I can't keep losing sleep. I am a friggin zombie. I need to detach from her, completely, I mean as if it were forever. I am kidding myself into believing there is any hope when it seems to go and go like the tide. God has put me on a path, and I do not know where it leads. All I know is the pain is getting worse. She is getting deeper involved with thisidiot, not less. Trying to bring him into the friends we shared and even my own kids. what's nexrt, bringing him to my house so they can do it on my friggin bed?! I 'm not giving up but I am definitely leaning on the "see in Heaven when I 'm dead" mentallity. I seriously have a fury inside of me I have never felt before. I have been mad about this situation before, but nothing like this.

POSTED 9/1708

"everthing seems to revolve around my jealousy and when we would party on weekends, she would flirt to the max which would send me off. I would say terrible things about our marriage and that she wanted other men, the whole shooting match. I asked her many times over the past couple of years what was wrong and her constant reply, nothing, don't worry about it. "

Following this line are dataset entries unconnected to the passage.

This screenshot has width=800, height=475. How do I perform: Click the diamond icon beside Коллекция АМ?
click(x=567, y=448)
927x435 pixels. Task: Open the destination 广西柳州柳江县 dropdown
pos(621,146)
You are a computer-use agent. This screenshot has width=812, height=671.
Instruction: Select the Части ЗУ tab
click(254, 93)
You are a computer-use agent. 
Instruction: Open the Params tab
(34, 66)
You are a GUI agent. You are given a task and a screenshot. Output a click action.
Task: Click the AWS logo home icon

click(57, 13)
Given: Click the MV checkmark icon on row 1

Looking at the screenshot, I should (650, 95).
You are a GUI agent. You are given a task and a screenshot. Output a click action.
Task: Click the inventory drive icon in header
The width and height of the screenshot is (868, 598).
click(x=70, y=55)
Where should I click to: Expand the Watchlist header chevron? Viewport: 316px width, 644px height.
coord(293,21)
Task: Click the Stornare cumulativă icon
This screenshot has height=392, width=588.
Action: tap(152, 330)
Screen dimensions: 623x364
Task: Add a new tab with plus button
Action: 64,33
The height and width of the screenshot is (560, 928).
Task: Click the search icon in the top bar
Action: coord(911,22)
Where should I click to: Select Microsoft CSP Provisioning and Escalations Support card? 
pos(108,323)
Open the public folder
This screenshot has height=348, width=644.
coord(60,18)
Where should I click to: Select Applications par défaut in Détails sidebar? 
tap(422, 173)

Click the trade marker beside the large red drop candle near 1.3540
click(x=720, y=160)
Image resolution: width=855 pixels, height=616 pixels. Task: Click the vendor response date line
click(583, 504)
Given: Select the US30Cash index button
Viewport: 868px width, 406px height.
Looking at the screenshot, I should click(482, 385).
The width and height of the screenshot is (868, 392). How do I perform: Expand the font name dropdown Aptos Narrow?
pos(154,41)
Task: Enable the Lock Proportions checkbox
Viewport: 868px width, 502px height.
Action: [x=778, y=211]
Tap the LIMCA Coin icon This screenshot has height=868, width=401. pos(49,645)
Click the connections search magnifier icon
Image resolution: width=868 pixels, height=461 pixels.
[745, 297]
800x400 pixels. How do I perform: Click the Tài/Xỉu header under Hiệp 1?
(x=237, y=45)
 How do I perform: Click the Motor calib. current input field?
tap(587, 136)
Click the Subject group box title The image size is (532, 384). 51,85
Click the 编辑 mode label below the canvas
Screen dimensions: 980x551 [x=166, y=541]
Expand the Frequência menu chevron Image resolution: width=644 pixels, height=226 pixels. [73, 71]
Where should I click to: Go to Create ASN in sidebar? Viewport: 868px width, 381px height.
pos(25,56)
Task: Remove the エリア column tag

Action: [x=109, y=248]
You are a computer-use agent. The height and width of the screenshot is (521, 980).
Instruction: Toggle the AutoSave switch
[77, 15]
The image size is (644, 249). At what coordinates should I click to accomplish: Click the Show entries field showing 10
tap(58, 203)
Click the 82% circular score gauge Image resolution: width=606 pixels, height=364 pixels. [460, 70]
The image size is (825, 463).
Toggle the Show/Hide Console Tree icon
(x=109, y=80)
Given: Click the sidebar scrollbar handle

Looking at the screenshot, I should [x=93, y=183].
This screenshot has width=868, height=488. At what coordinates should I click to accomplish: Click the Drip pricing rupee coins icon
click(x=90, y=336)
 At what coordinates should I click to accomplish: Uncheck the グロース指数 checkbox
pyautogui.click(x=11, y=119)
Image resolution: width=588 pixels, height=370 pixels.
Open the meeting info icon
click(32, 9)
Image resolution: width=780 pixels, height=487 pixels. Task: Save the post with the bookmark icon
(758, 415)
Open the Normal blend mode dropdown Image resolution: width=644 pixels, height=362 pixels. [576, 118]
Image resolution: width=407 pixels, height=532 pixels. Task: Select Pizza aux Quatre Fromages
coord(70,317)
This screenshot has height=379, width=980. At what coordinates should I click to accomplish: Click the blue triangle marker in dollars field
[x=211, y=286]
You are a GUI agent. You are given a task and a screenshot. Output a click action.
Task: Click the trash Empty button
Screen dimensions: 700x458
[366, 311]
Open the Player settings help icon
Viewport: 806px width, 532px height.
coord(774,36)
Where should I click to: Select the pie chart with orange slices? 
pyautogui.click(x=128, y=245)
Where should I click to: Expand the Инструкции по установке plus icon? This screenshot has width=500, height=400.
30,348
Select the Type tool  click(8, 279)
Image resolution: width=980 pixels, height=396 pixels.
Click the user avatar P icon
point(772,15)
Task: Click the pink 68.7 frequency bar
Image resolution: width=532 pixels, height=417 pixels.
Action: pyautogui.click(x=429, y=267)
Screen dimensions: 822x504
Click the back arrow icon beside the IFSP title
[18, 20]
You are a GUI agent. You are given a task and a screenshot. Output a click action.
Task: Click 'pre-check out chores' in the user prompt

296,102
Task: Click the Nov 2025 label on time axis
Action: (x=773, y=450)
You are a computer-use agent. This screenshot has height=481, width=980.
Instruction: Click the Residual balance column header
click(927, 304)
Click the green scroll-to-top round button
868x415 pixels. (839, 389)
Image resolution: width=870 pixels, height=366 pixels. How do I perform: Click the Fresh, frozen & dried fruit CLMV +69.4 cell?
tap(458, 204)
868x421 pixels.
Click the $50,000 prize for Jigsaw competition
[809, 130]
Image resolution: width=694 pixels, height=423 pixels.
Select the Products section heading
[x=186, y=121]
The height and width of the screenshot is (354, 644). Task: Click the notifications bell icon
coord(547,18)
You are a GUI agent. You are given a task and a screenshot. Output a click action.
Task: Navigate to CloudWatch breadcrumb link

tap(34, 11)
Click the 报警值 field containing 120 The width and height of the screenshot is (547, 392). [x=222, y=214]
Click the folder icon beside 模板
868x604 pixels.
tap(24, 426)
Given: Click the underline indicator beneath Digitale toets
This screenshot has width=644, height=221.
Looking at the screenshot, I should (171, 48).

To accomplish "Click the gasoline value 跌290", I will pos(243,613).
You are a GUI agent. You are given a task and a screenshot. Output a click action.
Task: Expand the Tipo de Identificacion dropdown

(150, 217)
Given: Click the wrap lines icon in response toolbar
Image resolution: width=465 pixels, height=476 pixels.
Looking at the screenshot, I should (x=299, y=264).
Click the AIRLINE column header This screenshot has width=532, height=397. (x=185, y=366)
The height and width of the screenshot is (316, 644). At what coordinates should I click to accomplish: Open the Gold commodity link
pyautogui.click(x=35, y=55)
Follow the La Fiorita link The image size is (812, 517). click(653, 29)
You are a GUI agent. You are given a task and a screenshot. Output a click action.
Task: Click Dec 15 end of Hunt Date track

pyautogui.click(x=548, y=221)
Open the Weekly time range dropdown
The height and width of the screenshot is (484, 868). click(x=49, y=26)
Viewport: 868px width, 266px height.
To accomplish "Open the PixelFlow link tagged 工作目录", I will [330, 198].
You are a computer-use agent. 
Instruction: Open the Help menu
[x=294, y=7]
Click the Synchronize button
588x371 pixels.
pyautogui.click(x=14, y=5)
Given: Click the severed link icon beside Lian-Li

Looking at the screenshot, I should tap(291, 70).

Well as I posted then I was right. She kept telling me it was in my head. the whole time she was having EA and then a PA and I am not sur ethis is the first one now. Oh, yeah things are coming out about her. Some I heard of and pushed aside, but now I believe. No, this crap with her didn't just start in August, it has been going on for a while. I would love to reconcile my marriage, I would love to have her back. But the thoughts, Amy, the thoughts of her with other men and coming back to me as second fiddle which she made me feel like for quite osme time.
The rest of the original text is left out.